* ENTRIES PROVIDED
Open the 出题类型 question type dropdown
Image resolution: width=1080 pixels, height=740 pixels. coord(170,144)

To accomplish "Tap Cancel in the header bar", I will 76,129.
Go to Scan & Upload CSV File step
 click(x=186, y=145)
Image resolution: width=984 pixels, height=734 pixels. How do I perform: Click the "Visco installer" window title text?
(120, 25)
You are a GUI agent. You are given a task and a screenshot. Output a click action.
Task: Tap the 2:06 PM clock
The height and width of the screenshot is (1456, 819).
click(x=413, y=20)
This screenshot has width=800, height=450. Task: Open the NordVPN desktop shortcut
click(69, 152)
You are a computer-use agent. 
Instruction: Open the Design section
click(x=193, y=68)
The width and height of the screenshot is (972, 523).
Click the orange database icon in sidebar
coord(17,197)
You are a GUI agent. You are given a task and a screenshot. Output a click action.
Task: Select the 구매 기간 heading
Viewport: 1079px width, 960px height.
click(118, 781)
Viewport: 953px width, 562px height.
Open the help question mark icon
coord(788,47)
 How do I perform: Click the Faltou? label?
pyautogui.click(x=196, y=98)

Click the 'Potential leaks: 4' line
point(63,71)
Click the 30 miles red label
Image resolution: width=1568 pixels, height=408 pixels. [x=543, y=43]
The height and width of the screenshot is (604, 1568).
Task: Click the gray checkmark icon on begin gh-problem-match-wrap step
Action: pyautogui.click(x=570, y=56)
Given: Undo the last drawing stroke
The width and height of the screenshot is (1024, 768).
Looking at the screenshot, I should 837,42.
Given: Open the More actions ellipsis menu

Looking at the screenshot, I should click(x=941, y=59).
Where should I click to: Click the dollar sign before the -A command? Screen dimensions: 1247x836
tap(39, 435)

* TASK
Write out exactly, and only, each line from the one with "The width and height of the screenshot is (1024, 768)." down to the last line of the records above.

* SOLUTION
The width and height of the screenshot is (1024, 768).
Looking at the screenshot, I should 837,42.
Given: Open the More actions ellipsis menu

Looking at the screenshot, I should click(x=941, y=59).
Where should I click to: Click the dollar sign before the -A command? Screen dimensions: 1247x836
tap(39, 435)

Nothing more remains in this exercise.